Assoc. Prof. Richard Cosgrove will present ‘The Tasmanian Aborigines and the Constitution of Modern Human Behaviour.’
in the Meeting Room, QVMAG at Inveresk – 2.00 pm Sunday 27th April 2014
Admission: $5 General Public, $3 Friends of the Museum, $2 Students
Free for members of the Royal Society of Tasmania
To assist us with the organization of this event
please RSVP by Thursday 24th April 2014:
Email firstname.lastname@example.org or telephone 6323 3798
Research has shown that for the past 40,000 years, the Tasmanian Aborigines used a flaked stone technology similar to European Neanderthals, who lived between c.300,000 to 30,000 years ago. Paradoxically, the people who first crossed by boat from South East Asia to Sahul, the early land mass of New Guinea, Australia and Tasmania, were anatomically and behaviourally modern. They possessed a hafted stone axe technology, ocean going watercraft, practised art, caught deep sea fish, and had ceremonial burials. In this regard, Australia and Tasmania are unique, as there is no correlation between the appearance of these modern behaviours, and the material cultural ‘package’ used in Europe to identify the point at which such behaviours emerged.
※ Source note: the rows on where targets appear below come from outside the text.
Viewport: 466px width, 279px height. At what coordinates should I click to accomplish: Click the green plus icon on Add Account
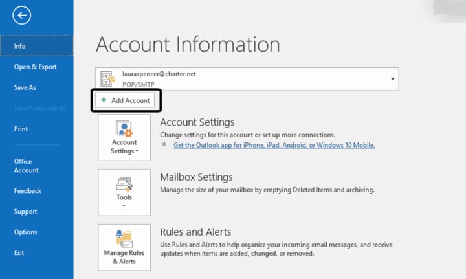point(104,100)
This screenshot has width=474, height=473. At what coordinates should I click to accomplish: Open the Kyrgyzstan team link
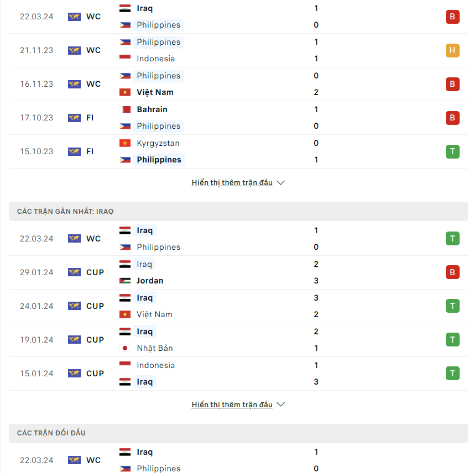[x=158, y=143]
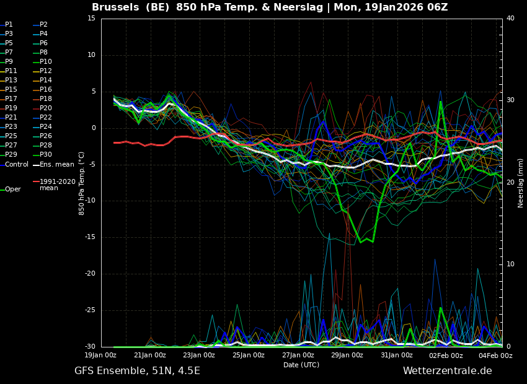Image resolution: width=527 pixels, height=384 pixels.
Task: Click the Control legend label
Action: click(x=17, y=164)
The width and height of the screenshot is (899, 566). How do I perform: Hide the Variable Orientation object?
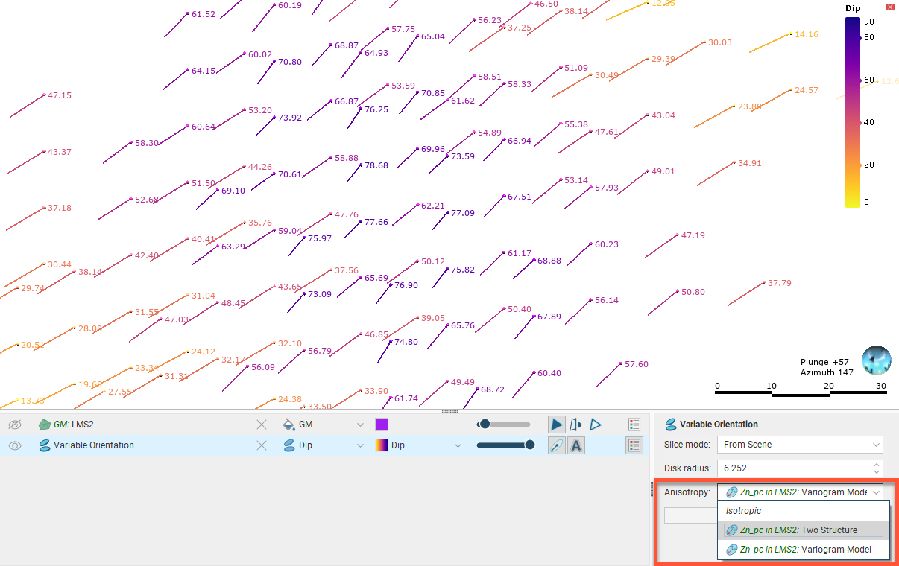point(15,445)
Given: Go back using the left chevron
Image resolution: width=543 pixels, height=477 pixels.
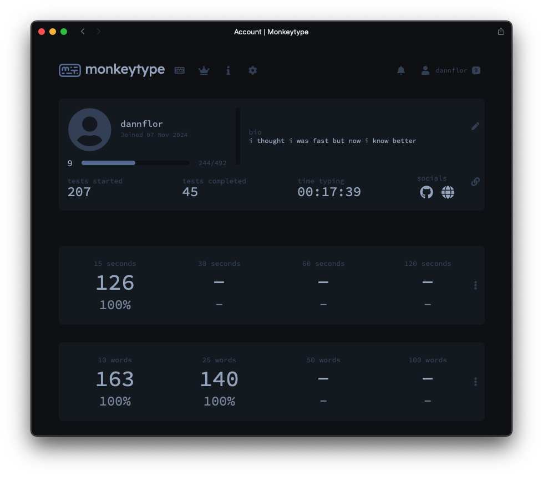Looking at the screenshot, I should pyautogui.click(x=83, y=32).
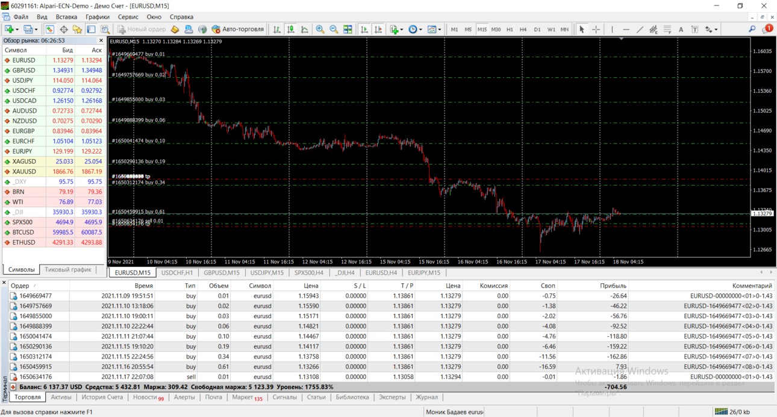This screenshot has width=777, height=417.
Task: Toggle the M30 timeframe button
Action: click(496, 29)

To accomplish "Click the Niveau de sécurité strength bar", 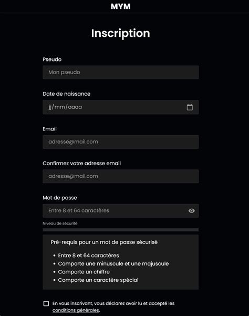I will point(121,230).
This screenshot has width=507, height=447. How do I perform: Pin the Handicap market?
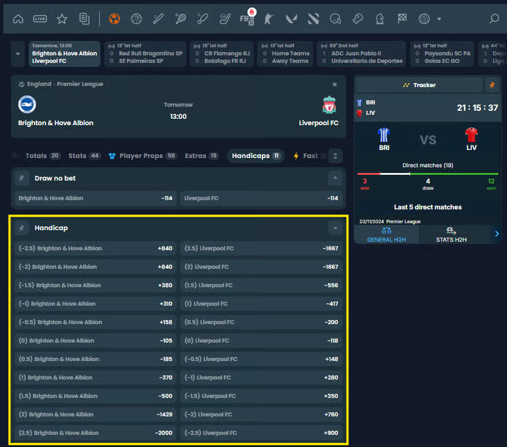coord(21,228)
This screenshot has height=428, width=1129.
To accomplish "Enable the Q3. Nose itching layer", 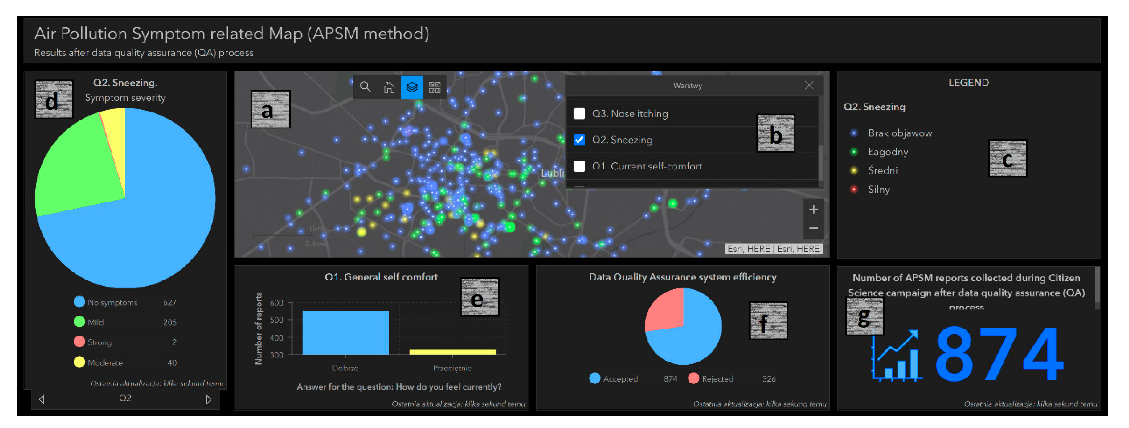I will pyautogui.click(x=579, y=113).
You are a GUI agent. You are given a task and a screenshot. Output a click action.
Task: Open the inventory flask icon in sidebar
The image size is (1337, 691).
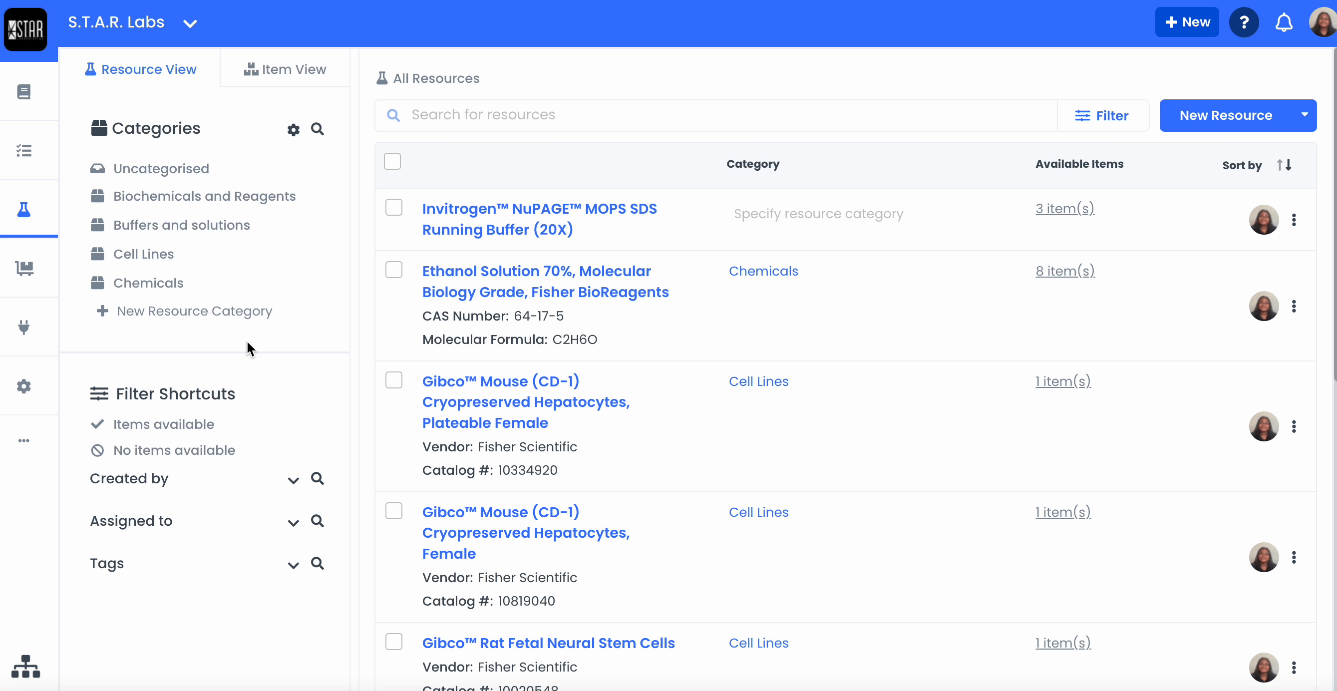point(24,209)
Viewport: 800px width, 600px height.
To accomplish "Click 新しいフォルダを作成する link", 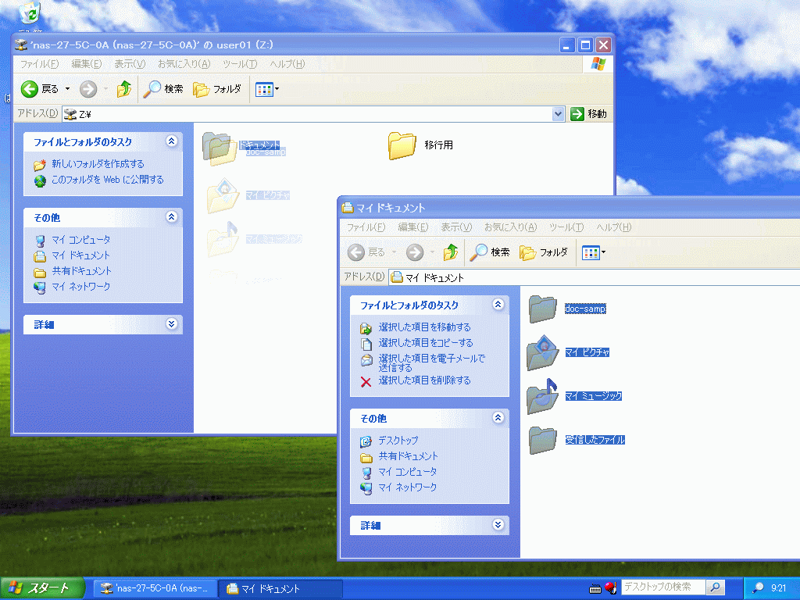I will 98,164.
The purpose of this presentation it to briefly discuss the archaeological variability from Sahul in a global context, and to discuss the Tasmanian Aboriginal people’s response to the changing ice age environments.
Assoc. Prof. Richard Cosgrove gained a BA from the Australian National University, followed by a PhD. on Tasmanian Aboriginal archaeology in 1992, focusing on the comparative palaeoecology and ice age landscapes occupied by Aboriginal people and their habitation sites of Southwest and Southeast Tasmania. He has research and teaching experience in human behavioural ecology, rock art studies, palaeoecology, zooarchaeology, stone artefact analysis and hunter-gatherer archaeology. His field work and research has included both national and international sites in England, China, Jordan and France. He has advised the Tasmanian forest industry, ICOMOS, the World Heritage Centre, the Tasmanian Aboriginal Lands and Sea Council, and has worked closely with both Aboriginal communities and Environmental Protection agencies on indigenous cultural heritage management.